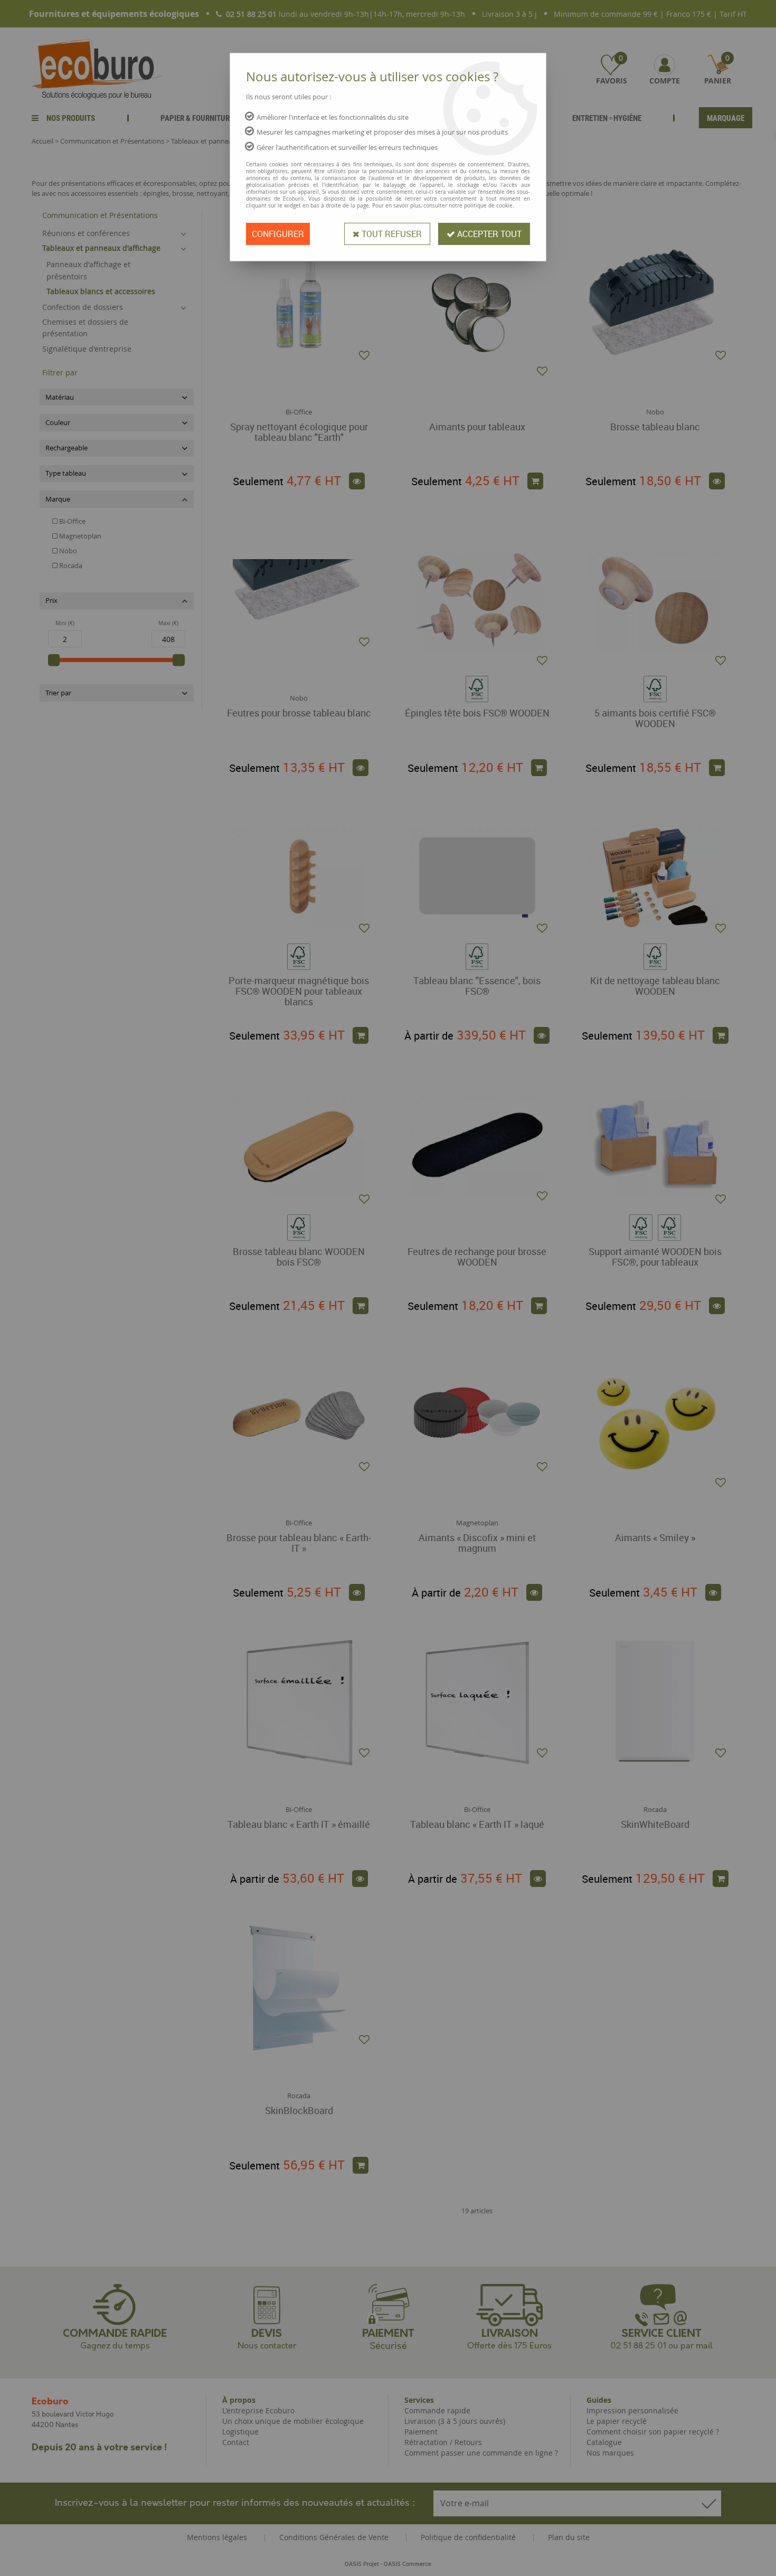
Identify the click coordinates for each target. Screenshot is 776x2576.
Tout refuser (390, 234)
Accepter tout (488, 234)
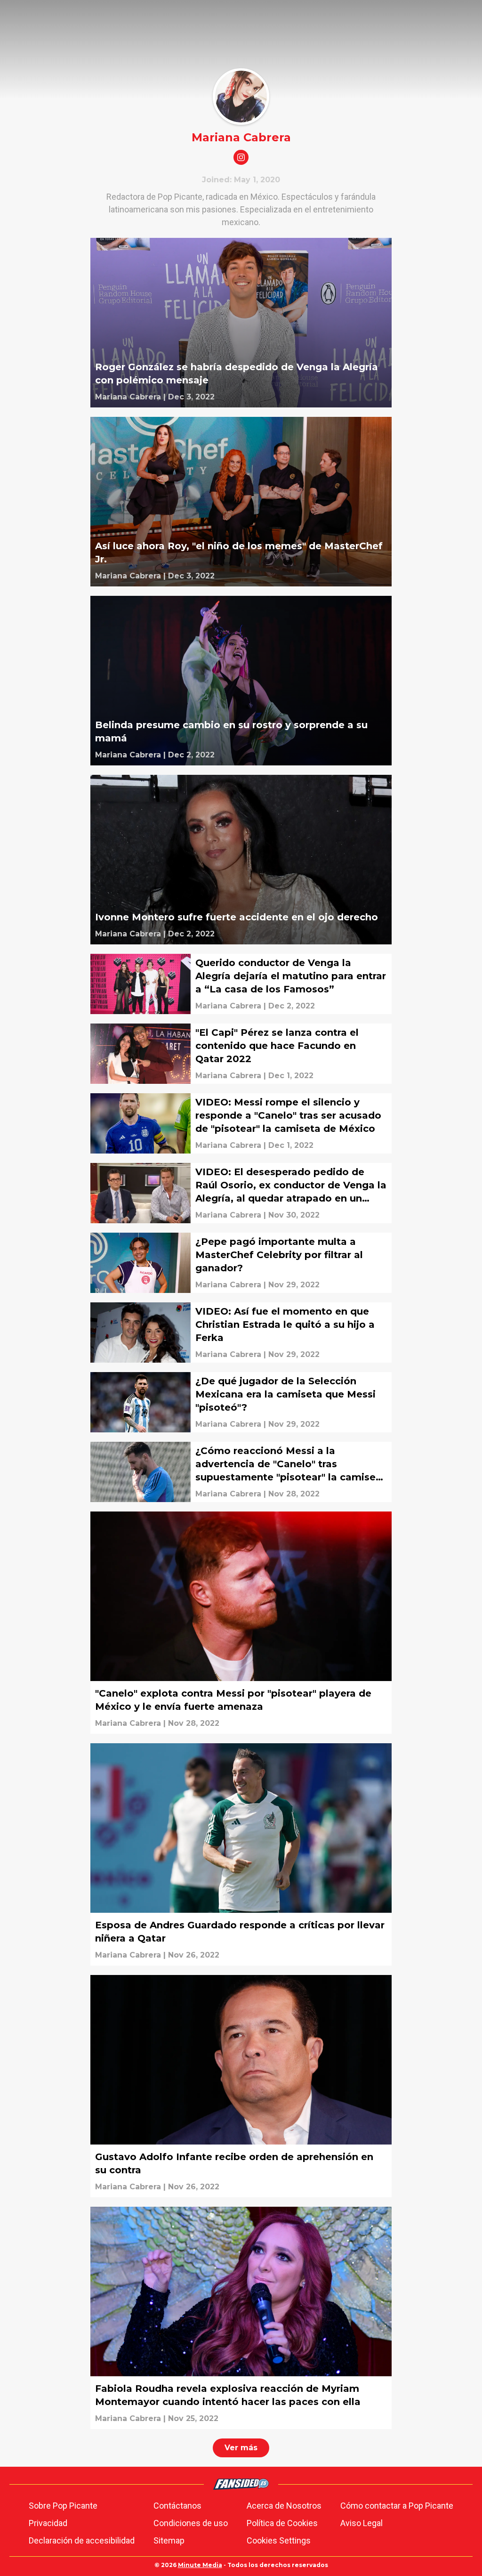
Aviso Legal (361, 2523)
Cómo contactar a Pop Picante (396, 2506)
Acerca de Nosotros (284, 2506)
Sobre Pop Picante (63, 2506)
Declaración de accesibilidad (82, 2540)
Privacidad (48, 2523)
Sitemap (169, 2540)
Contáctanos (177, 2506)
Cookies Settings (279, 2540)
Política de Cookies (282, 2523)
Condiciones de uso (190, 2523)
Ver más (241, 2447)
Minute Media (200, 2564)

The problem:
Retype all entries exactly; omit pictures.

Reply:
Identify the click coordinates for each target. Screenshot is 776x2576.
Tout refuser (390, 234)
Accepter tout (488, 234)
Aviso Legal (361, 2523)
Cómo contactar a Pop Picante (396, 2506)
Acerca de Nosotros (284, 2506)
Sobre Pop Picante (63, 2506)
Declaración de accesibilidad (82, 2540)
Privacidad (48, 2523)
Sitemap (169, 2540)
Contáctanos (177, 2506)
Cookies Settings (279, 2540)
Política de Cookies (282, 2523)
Condiciones de uso (190, 2523)
Ver más (241, 2447)
Minute Media (200, 2564)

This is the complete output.